The different lengths of the texts can lead to undesirable results in the display (truncated text, undesired line breaks).

Many localization tasks (writing direction, text sorting, etc.) require a more profound change to the software than just the translation. OpenOffice.org solves this for example with compilation switches .

Problems often arise from the syntactic characteristics of the different languages. The display of " ZAHL days ago " cannot be implemented with a one-part translation for days ago , as this information may be broken down into two parts in other languages, such as German, which must be displayed separated by the number: "vor ZAHLTage" . Therefore, the internationalized version of the program must allow text in front of and behind the number, whereby the text in front of the number would be empty in the English localization, while in the German it would have to contain “before”.

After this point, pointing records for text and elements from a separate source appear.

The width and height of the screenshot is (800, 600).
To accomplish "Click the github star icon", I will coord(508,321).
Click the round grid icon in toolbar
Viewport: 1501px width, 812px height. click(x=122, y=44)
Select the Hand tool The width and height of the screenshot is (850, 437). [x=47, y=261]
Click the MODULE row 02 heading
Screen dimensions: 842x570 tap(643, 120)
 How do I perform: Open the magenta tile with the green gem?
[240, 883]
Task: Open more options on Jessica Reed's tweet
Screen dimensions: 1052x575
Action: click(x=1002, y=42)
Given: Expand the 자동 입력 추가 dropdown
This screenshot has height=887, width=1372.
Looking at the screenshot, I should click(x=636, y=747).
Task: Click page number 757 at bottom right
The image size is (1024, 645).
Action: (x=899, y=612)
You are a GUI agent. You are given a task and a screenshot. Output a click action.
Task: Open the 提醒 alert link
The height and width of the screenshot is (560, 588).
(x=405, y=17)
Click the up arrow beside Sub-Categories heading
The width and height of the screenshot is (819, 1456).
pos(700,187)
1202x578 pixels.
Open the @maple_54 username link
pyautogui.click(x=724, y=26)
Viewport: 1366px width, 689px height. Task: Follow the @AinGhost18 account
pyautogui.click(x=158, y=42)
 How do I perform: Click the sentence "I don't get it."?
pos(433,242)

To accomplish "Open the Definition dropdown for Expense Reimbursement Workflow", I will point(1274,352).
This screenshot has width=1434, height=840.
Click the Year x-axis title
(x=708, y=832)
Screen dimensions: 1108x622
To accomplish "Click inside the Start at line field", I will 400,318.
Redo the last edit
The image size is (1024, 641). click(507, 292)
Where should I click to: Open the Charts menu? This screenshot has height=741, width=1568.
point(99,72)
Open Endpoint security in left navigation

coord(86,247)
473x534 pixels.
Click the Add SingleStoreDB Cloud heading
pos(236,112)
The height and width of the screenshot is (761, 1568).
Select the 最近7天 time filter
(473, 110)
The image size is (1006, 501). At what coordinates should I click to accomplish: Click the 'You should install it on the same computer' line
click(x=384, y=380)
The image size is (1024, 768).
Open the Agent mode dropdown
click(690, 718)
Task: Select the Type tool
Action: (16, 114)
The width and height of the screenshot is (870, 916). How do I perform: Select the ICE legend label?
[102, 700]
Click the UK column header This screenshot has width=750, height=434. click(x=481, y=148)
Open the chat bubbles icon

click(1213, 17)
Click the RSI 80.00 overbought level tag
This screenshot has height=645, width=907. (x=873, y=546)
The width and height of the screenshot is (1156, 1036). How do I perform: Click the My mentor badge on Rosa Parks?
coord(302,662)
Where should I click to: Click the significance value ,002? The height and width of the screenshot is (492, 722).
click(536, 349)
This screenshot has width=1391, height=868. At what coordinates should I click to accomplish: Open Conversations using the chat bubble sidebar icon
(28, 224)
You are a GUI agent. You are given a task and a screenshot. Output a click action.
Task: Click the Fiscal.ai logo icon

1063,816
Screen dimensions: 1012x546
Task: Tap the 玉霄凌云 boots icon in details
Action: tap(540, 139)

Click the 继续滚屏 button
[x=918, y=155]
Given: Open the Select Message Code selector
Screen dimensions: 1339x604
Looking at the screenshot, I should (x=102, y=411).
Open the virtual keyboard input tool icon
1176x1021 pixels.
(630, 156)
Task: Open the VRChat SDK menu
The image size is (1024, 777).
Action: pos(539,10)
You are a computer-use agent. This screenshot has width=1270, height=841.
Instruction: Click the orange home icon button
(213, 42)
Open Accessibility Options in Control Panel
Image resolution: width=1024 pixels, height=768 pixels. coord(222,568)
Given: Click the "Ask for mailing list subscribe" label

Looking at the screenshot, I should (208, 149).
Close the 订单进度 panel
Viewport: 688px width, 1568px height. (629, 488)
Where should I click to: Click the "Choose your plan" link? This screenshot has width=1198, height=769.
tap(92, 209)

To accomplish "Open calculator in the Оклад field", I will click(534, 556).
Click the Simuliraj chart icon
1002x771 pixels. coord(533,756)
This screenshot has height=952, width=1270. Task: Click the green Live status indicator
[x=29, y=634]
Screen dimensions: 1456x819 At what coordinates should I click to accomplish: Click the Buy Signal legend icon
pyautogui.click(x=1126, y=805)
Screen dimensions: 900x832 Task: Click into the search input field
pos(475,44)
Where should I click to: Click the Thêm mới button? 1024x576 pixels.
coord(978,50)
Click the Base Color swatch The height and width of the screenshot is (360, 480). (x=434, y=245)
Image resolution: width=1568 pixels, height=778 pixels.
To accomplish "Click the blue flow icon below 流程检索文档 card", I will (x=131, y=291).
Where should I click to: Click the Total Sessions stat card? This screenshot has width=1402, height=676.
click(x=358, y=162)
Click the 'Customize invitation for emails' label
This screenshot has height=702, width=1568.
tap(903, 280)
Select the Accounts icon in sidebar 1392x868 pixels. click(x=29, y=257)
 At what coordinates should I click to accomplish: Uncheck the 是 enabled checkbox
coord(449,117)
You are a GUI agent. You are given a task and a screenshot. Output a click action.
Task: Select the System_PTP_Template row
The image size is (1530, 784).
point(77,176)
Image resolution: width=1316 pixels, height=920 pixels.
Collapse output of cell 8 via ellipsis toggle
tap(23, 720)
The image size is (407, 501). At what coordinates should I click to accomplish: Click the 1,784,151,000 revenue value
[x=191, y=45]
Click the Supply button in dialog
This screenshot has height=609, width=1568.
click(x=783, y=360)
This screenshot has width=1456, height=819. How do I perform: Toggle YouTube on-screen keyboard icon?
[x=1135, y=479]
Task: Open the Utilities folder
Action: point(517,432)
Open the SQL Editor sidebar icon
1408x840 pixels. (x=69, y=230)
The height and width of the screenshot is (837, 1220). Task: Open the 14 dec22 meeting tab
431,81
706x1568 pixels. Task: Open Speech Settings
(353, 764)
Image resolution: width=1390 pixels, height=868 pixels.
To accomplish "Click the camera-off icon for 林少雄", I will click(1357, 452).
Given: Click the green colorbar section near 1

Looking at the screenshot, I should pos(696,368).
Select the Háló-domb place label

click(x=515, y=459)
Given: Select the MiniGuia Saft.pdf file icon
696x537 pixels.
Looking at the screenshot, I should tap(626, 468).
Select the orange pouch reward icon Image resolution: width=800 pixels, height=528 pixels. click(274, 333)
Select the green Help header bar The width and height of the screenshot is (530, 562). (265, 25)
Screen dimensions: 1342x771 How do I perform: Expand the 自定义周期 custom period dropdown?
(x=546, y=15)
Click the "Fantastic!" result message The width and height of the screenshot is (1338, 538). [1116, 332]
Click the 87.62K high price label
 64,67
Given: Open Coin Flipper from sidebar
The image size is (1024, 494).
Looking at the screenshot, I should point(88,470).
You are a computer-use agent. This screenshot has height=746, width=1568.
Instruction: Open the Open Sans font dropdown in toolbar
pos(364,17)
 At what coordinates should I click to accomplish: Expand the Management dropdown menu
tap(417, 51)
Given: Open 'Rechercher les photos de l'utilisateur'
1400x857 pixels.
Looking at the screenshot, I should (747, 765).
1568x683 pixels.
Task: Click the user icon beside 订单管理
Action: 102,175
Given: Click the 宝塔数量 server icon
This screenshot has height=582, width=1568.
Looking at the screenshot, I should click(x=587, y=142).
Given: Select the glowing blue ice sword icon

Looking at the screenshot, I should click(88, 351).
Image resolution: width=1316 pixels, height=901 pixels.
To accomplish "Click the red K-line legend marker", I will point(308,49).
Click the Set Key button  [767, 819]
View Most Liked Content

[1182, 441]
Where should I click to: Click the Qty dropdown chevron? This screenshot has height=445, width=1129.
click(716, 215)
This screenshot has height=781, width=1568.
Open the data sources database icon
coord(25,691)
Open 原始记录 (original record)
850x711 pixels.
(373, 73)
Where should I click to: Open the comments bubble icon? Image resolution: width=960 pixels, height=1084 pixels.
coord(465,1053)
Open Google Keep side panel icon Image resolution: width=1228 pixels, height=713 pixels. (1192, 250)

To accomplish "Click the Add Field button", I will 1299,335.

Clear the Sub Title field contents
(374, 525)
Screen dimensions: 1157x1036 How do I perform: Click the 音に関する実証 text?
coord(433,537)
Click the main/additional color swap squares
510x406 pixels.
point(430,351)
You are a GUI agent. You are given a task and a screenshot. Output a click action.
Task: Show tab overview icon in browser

In practice, this problem is usually solved using placeholders: the entire sentence is still treated as a unit, but special character strings indicate the position of the parameters: “ Showing results {0}to {1}out of{2} ” becomes “Show hits {0}to {1}from {2}”. This technique also enables the order of the arguments to be rearranged if this is required for different languages. For formulations that differ depending on the parameter values ​​(e.g. singular and plural), several alternatives are built into the text resources, which are dynamically evaluated by the system at runtime and selected according to the current parameter value: “The search delivered {PLURAL|{0}|keine Ergebnisse|1 Ergebnis|{0} Ergebnisse}. "

From a certain level of complexity (e.g. for quality assurance ) the development team needs someone who understands other languages ​​and cultures and has a technical background.

Cost-benefit analysis

In a commercial setting, the benefit of localization is access to more markets. There is an opinion that localizing a product in different languages ​​or cultures is a matter of course. All that is needed is confirmation of the cost. It costs more to produce products for international markets, but in an increasingly global economy, supporting only one language or only one market is hardly an option. However, the localization of self-developed software is influenced by economic imponderables and mostly lacks the possibility for end users and volunteers to do the localization, as is common in open source environments. Since open source software can generally be freely modified and redistributed, it is more accessible to internationalization. The KDE project, for example, has been translated into 100 languages.

See also

Web links

Individual evidence

  1. ^ JM Pawlowski: Culture Profiles: Facilitating Global Learning and Knowledge Sharing. Proc. of ICCE 2008, Taiwan, Nov. 2008. ( English , PDF; 350 kB) Retrieved on October 21, 2009.
  2. The current list of KDE localizations ( English ) Retrieved on 24 October of 2009.